Daran orientierte man sich beim FC Bayern. Und schenkte Uli Hoeneß, wie zuvor schon Franz Beckenbauer, einen eigenen Pokal. Zu seinem 60. Geburtstag im Januar 2012 wurde die Geschichte verkündet. Als Gegner konnte man die – damals – beste Mannschaft des Kontinents gewinnen: Barça. Sämtliche Einnahmen der Partie werden der von Hoeneß unterstützten Dominik Brunner Stiftung für Zivilcourage gespendet. „Ich freue mich wahnsinnig auf dieses Spiel und besonders darüber, dass ich mit den Erlösen soziale Zwecke unterstützen kann”, sagte Hoeneß. Das war im Februar. Da hatte der Bayern-Präsident schon eine Selbstanzeige wegen Steuerhinterziehung eingereicht. Die Münchner Staatsanwaltschaft leitete dann ein Ermittlungsverfahren ein, am 20. März durchsuchte die Staatsanwaltschaft sein Haus am Tegernsee. Die Öffentlichkeit erfuhr von dem Fall am 20. April, als die Bayern zum Spiel nach Hannover reisten.

Nun ist der Tag gekommen, der mittlerweile 61-Jährige erhält sein Geschenk. Doch allein der Name für dieses Testspiel dürfte ihm nun unangenehm sein, der öffentliche Auftritt ebenso. Als es noch den Franz-Beckenbauer-Pokal gab, überreichte dieser dem Sieger nach Spielende noch auf dem Platz die Trophäe. Auch Hoeneß will es so halten?

Zuletzt hat der Präsident sich rar gemacht, zumeist auf öffentliche Auftritte verzichtet. Letzten Samstag sah er sich am Tag eins des Telekom-Cups die Partie seiner Bayern gegen den HSV (4:0) an.. Letzten Donnerstag war Hoeneß zu Gast im „Camp Beckenbauer” in Going, diskutierte mit den Fußball-Granden. Zu den Medien? Kein Wort. Lieber spielte er eine Runde Golf.
Und zuvor? Die AZ dokumentiert seine Auftritte seit Beginn der Triple-Feierlichkeiten – und sein Schweigen.

11. Mai: Bayern bekommt die Meisterschale überreicht. Hoeneß nimmt, einen Fanschal um den Hals, am Autokorso durch die Stadt neben Sportvorstand Sammer und Meistertrainer Heynckes teil – nur der Zuspruch der Fans bessert seine Laune.

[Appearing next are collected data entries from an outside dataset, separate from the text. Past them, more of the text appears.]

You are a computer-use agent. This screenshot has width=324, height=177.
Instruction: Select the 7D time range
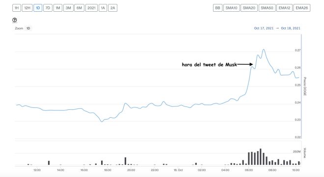[48, 8]
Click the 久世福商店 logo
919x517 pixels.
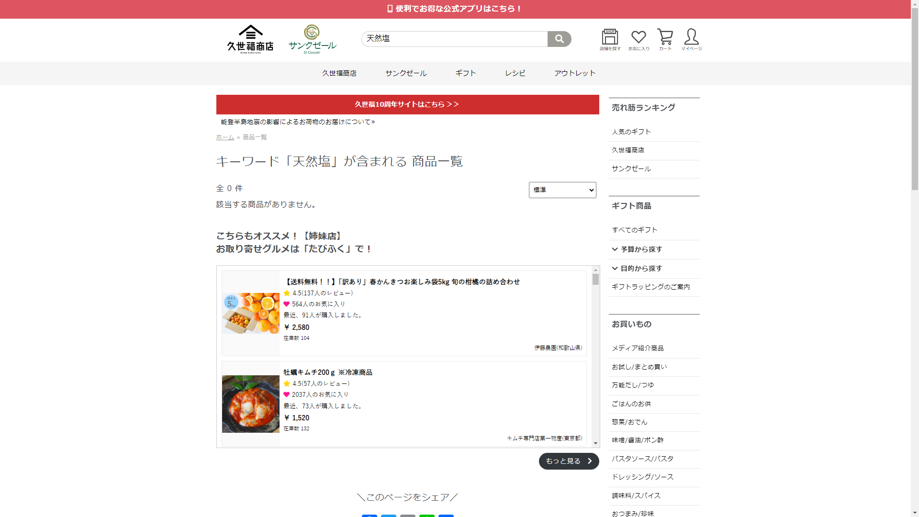point(250,39)
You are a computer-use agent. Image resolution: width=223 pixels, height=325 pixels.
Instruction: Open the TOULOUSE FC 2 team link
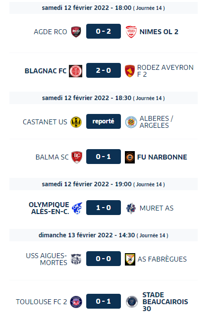pyautogui.click(x=42, y=302)
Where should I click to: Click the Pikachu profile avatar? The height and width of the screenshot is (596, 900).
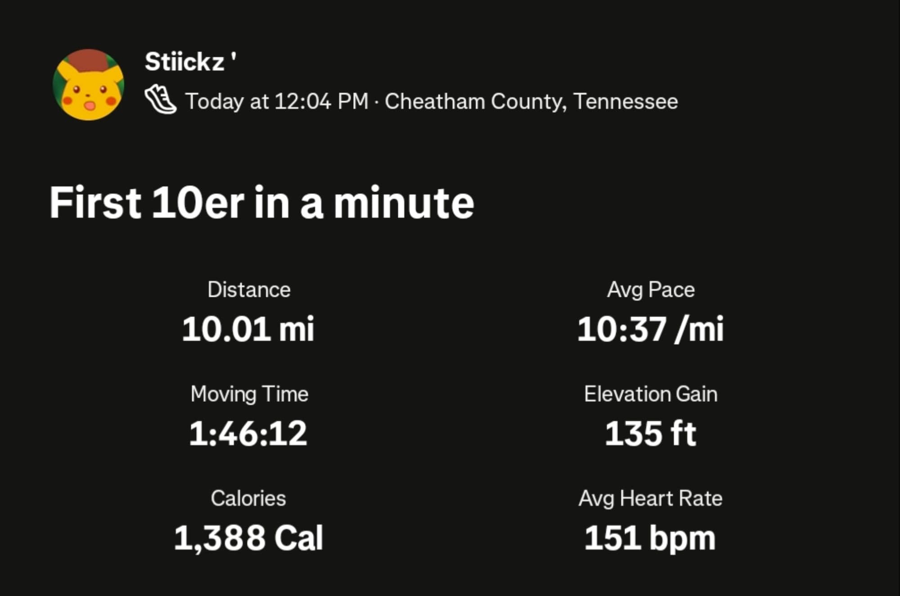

25. Mai: Das Champions-League-Finale in London. Hoeneß begrüßt Tribünengast Bundeskanzlerin Angela Merkel freundlich, aber zurückhaltend. Nach dem Triumph über Dortmund müssen ihn die Spieler um Bastian Schweinsteiger zwingen, das gute Stück in die Hand zu nehmen. Vorstandschef Karl-Heinz Rummenigge würdigt ihn beim Bankett: „Uli hat schwierige Zeiten hinter sich. Aber was diesen Klub auszeichnet, ist, dass wir alle Freunde sind – und schwierige Zeiten zusammen durchstehen. Deshalb, Uli: Alles Gute!”

29. Mai: Den Vortrag hatte die IDG Media AG lange vor der Steueraffäre gebucht, also nimmt Hoeneß den Termin wahr – und plaudert aus, dass der künftige Coach Pep Guardiola Neymar holen wollte – Bayern ihn aber zu Götze überredete.

1. Juni: Das Triple ist nach dem 3:2 gegen Stuttgart perfekt, der Tag im Leben des Bayern-Präsidenten. Hoeneß hält sich zurück, legt sich spätnachts lediglich kurz mit einem Reporter an. Früh wie nie verlässt er die Berliner Siegesparty.

4. Juni: Bei der Abschieds-Pressekonferenz begleitet Hoeneß seinen Freund, den scheidenden Trainer Jupp Heynckes. Er wirkt wehmütig.

24. Juni: Wieder ein riesiger Medien-Auflauf in der Allianz Arena, diesmal zur Präsentation Guardiolas. Hoeneß ist stolz, sagt: „Oben sein ist das eine, oben bleiben das andere. Das ist eine große Herausforderung und deshalb ist Guardiola der Richtige.” Sein letztes öffentliches Zitat.

Weitere Auftritte: Hoeneß geht auf die Beerdigung von Münchens Ex-OB Erich Kiesl und zum „Klassic Open Air” am Odeonsplatz. „Uli hat sich etwas zurückgezogen”, sagt Rummenigge, „ich finde das klug und richtig.” Und das Verfahren? Laut „Spiegel” will die Staatsanwaltschaft München II angeblich eine Verurteilung zu zwei Jahren Haft auf Bewährung beantragen. Zudem solle Hoeneß eine Strafe von 720 Tagessätzen zahlen.